_WORK INSTRUCTIONS_:
(a) From the GramClust passage, quote the text between "Firstly, we empirically" and "paper is accepted.", inclusive.
(b) List the aspects of the approach that the GramClust passage says its empirical analysis will cover.
(c) In one to three sentences, explain how the GramClust passage sets hyperparameters and how this differs from previous approaches.

_TEXT SHOWN_:
--*--
Hyperparameters tuning without group annotation.

Unlike previous approaches [6, 27, 2] that need true group labels in the validation set to define and assess worst-group performance as the metric to set hyperparameters, we first partition the validation set using the clusters found on the training set and then conduct cross-validation based on the resulting pseudo-groups. In our experiments, we observe that this type of model selection is effective to achieve proper group robustness.

3 Experiments

Firstly, we empirically show that GramClust outperforms, on three datasets, other baselines addressing robustness without group annotation. Secondly, we present an empirical analysis of our approach, including: the importance of using Gram matrices to capture style, the impact of the choice of layers to extract features from, and the impact of the number of clusters. The code will be published if the paper is accepted.
--*--
_SUPPLIED DATA_:

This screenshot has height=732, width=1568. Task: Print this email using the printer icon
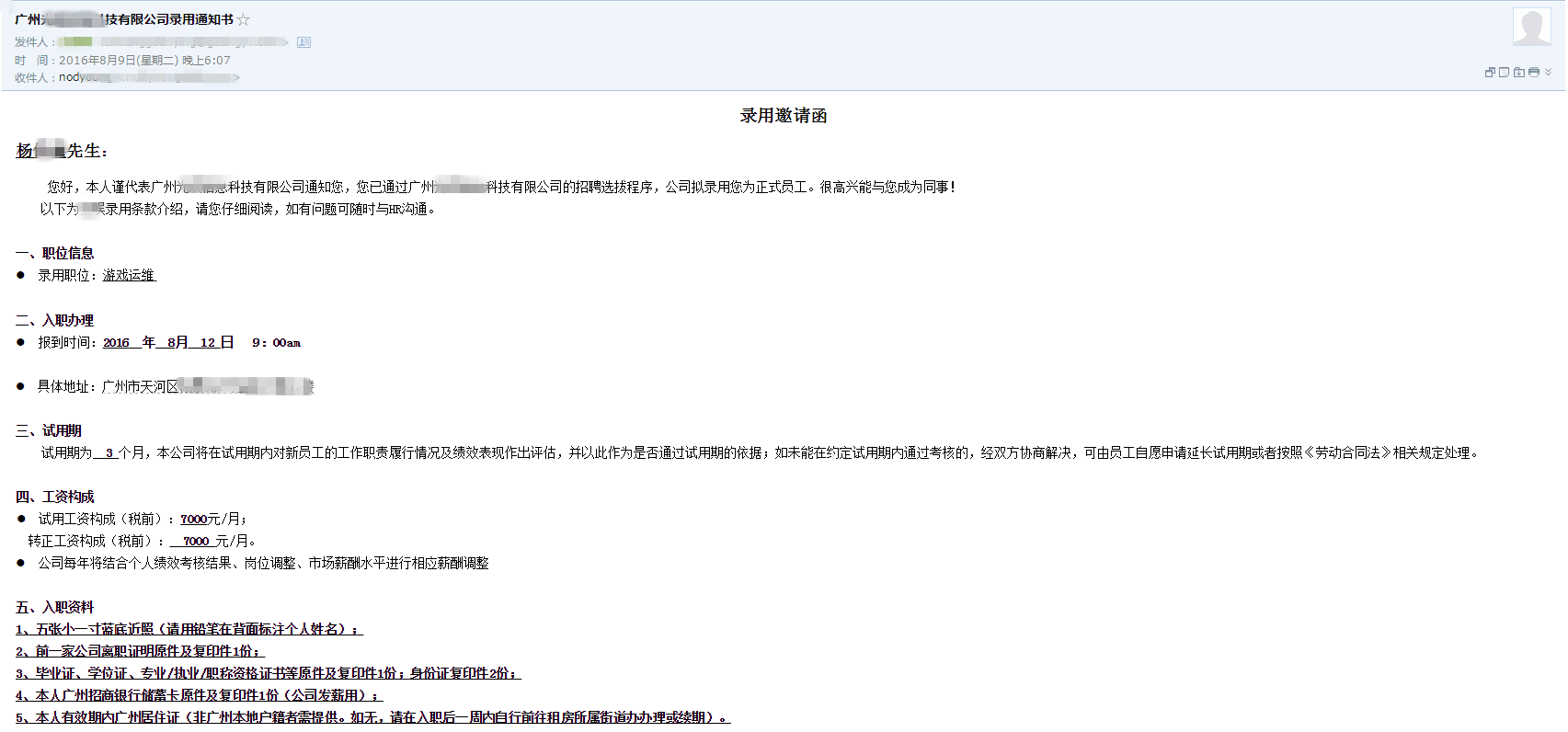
--*--
_EXERCISE SOLUTIONS_:
(a)
Firstly, we empirically show that GramClust outperforms, on three datasets, other baselines addressing robustness without group annotation. Secondly, we present an empirical analysis of our approach, including: the importance of using Gram matrices to capture style, the impact of the choice of layers to extract features from, and the impact of the number of clusters. The code will be published if the paper is accepted.

(b)
- The importance of using Gram matrices to capture style
- The impact of the choice of layers to extract features from
- The impact of the number of clusters

(c) Previous approaches need true group labels in the validation set to define and assess worst-group performance as the metric for setting hyperparameters. This approach has no group annotation, so it partitions the validation set using the clusters found on the training set. It then runs cross-validation on the resulting pseudo-groups, which the authors observe is effective for achieving proper group robustness.